Another story is told by Valerius Maximus, that on the entrance of C. Julius Caesar (the author of a few tragedies, and a member of one of the great patrician houses), into the place of meeting of the 'Poets' Guild' on the Aventine, he refused to rise up as a mark of deference, thus asserting his own superiority in literature in opposition to the unquestionable claims of rank on the part of his younger rival.

He was much the most productive among the early tragic poets. The titles of his dramas are variously reckoned from about 37 to about 50 in number. Like Ennius, he seems to have made great use of the Trojan cycle of events; and, in his representation of character and action, to have appealed largely to the martial sympathies of the Romans. Two of his dramas, the Brutus, treating of the downfall of the Tarquinian dynasty, and the Aeneadae, or Decius, founded on the story of the second Decius, who devoted himself at the battle of Sentinum, belonged to the class of Fabulae Praetextatae. He followed the example of Ennius in composing a national epic, called Annales, in three books. He was the author also of what seem to have been works on grammar and literary criticism and history, written in trochaic and other metres, and known by the names Didascalica and Pragmatica, and Parerga. The subjects of these last works, as well as those of some of the satires of Lucilius, and of the poems of Porcius Licinus and Volcatius Sedigitus, written in trochaic and septenarian verse, show the attention which was given about this time by Roman authors to the principles of composition. The literary and grammatical studies of the time of Accius must have prepared the way for the rapid development of style which characterised the first half of the first century b.c. In some of the fragments of Accius distinctions in the meaning of words—e.g. of 'pertinacia' and 'pervicacia'—are prominently brought out. We note also in his remains, as in those of Pacuvius, a great access of formative energy in the language, especially in abstract words in -tas and -tudo, many of which afterwards dropped out of use. The antagonism manifested by Lucilius to Accius seems in a great measure to have arisen from his claims to a kind of literary dictatorship in questions of criticism and style.

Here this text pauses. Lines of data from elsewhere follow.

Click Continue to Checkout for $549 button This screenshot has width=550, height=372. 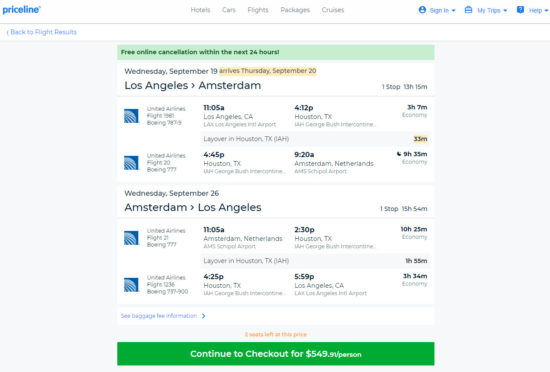(276, 354)
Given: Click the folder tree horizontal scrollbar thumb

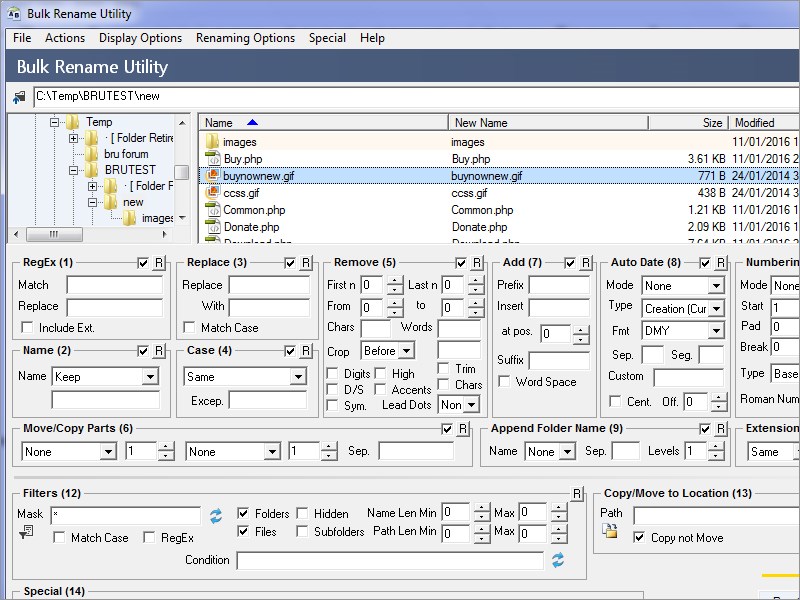Looking at the screenshot, I should tap(54, 235).
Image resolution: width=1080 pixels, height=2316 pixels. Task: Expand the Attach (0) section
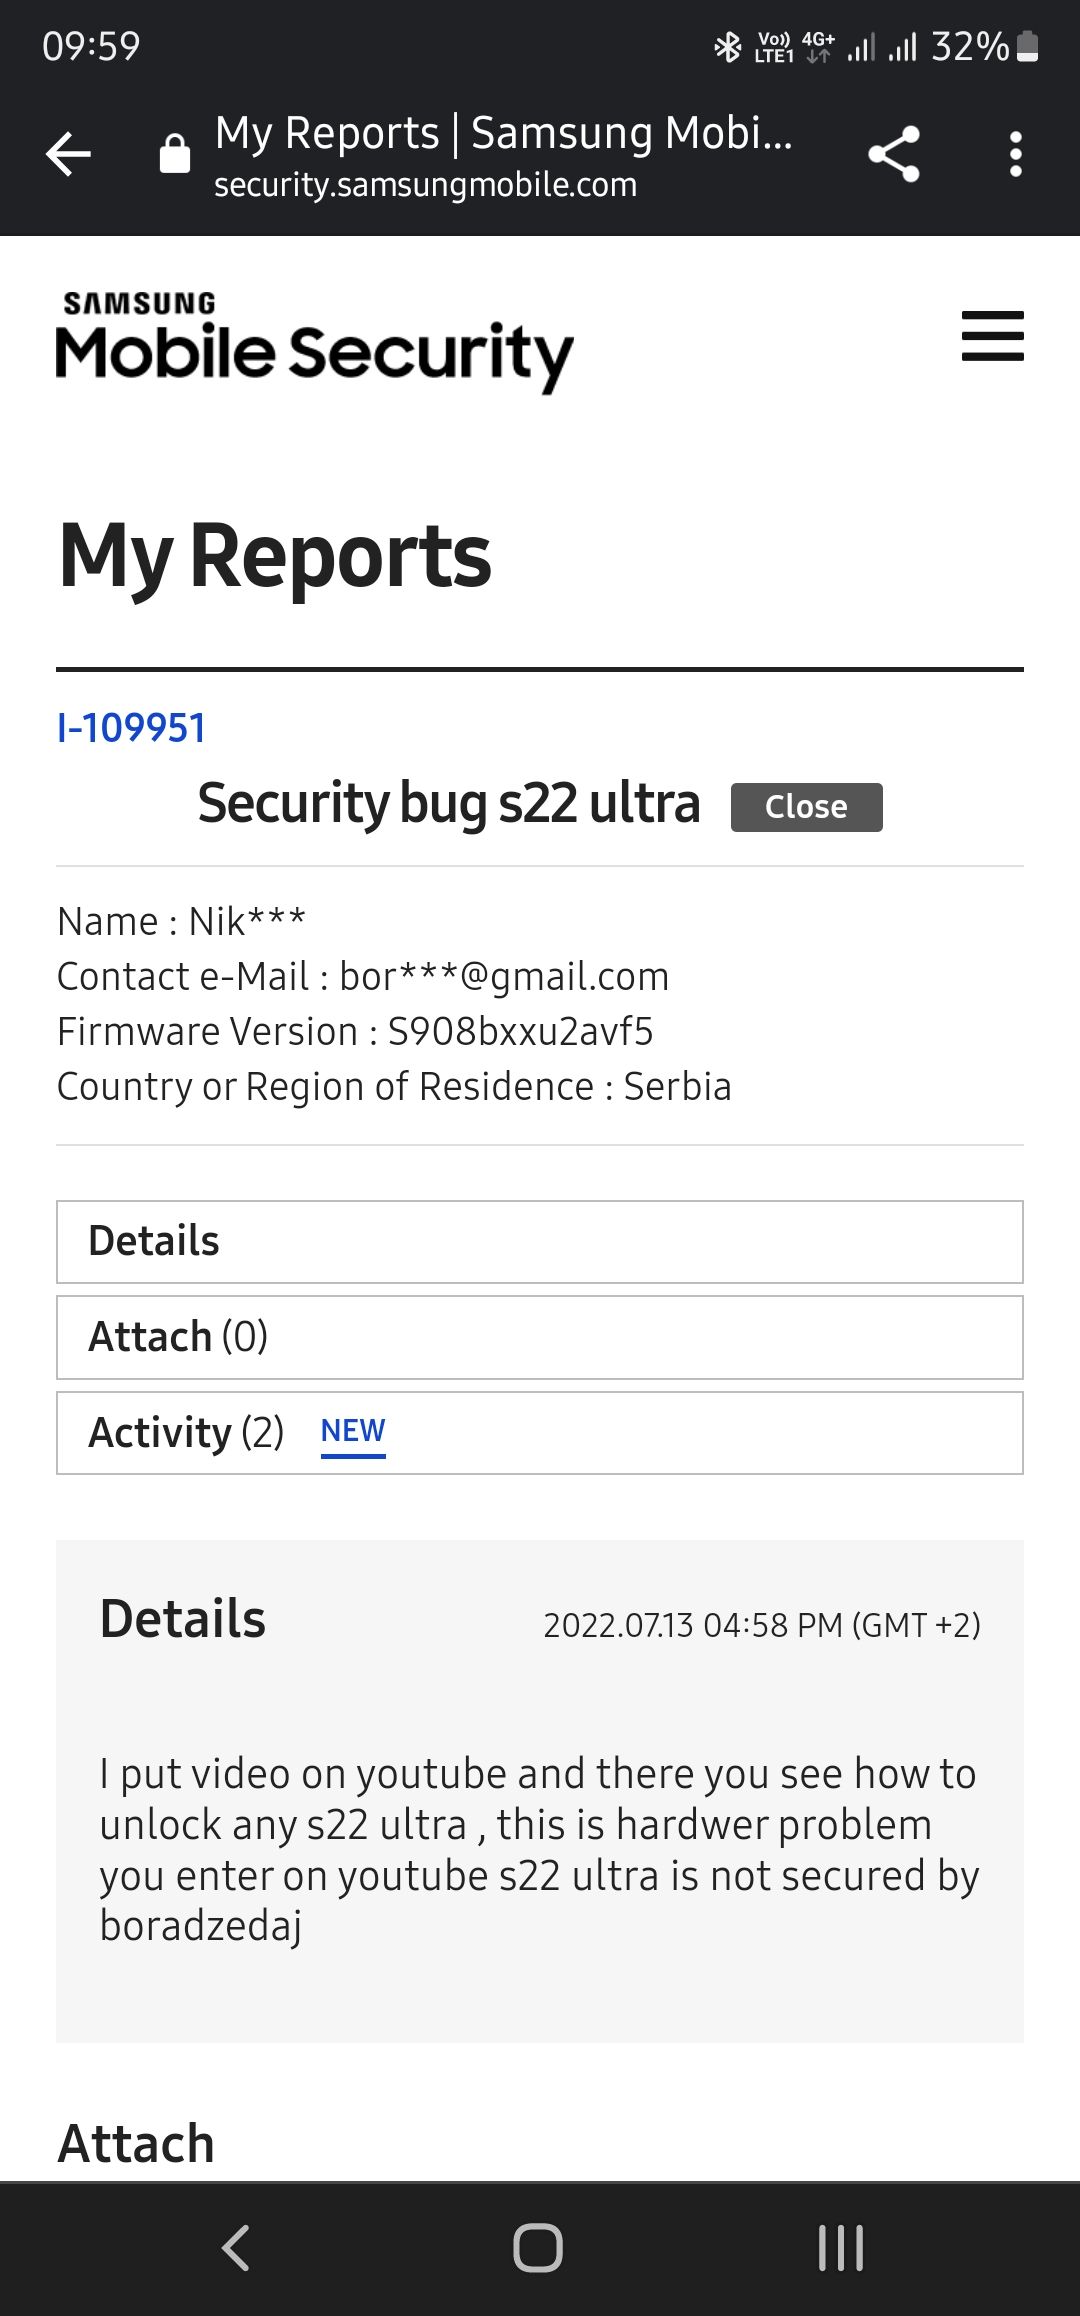[x=540, y=1336]
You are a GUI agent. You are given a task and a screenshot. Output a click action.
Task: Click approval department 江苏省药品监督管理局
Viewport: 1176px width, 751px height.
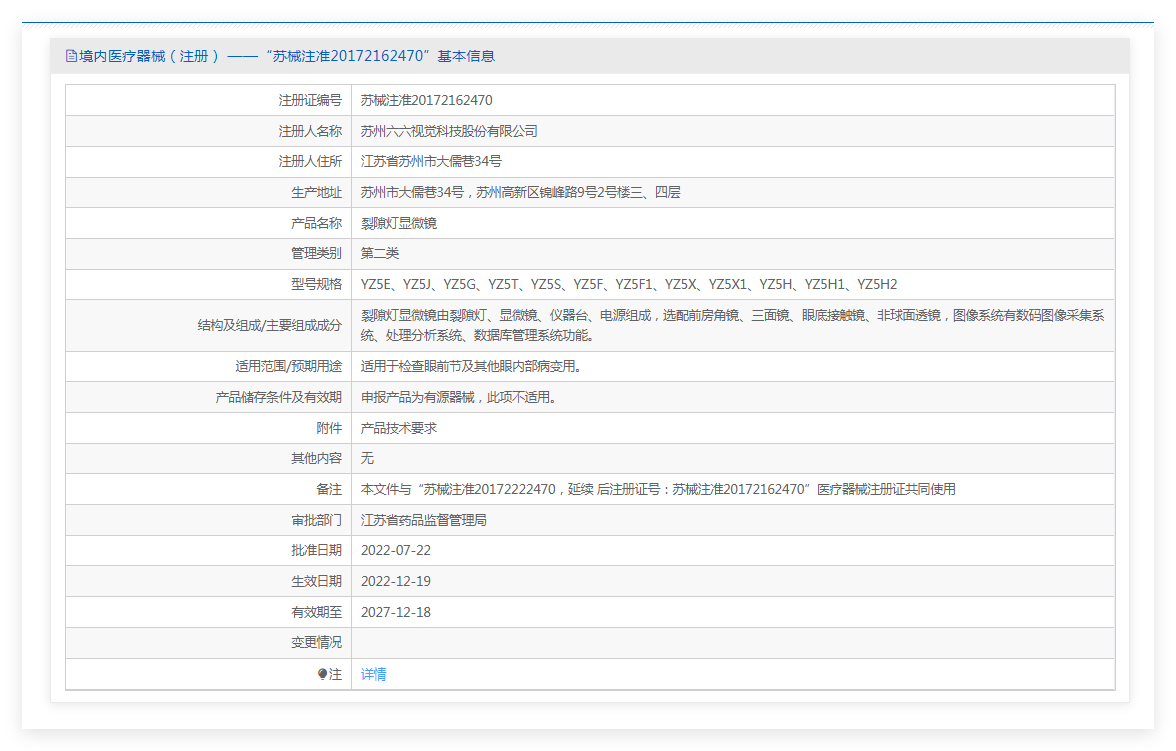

The literary qualities most conspicuous in the fragments of Accius, and attributed to him by ancient writers, are of the same kind as those which the dramatic fragments of Ennius and Pacuvius exhibit. Cicero testifies to his oratorical force, to his serious spirit, and to the didactic purpose of his writings. His most important remains illustrate these attributes of his style, along with the shrewd sense and vigorous understanding of the older writers, and afford some traces of a new vein of poetical emotion, which is scarcely observable in earlier fragments. Horace applies the epithet 'altus,' Ovid that of 'animosus' to Accius. Cicero characterises him as 'gravis et ingeniosus poeta,' and attests the didactic purpose of a particular passage in the words, 'the earnest and inspired poet wrote thus with the view of stimulating, not those princes who no longer existed, but us and our children to energy and honourable ambition[35].' The style of a passage from the Atreus is described by the same author in the dialogue 'De Oratore,' as 'nervous, impetuous, pressing on with a certain impassioned gravity of feeling[36].' Oratorical fervour and dignity seem thus to have been the most distinctive characteristic of his style. Virgil, whose genius made as free use of the diction and sentiment of native as of Greek poets, has cast the ruder language of the old poet into a new mould in some of the greatest speeches of the Aeneid, and seems to have drawn from the same source something of the high spirit and lofty pathos with which he has animated the personages of his story. The famous address, for instance—

Disce puer virtutem ex me verumque laborem,

Fortunam ex aliis,

though originally found in the Ajax of Sophocles, was yet familiar to Virgil in the line of Accius—

Virtuti sis par, dispar fortunis patris.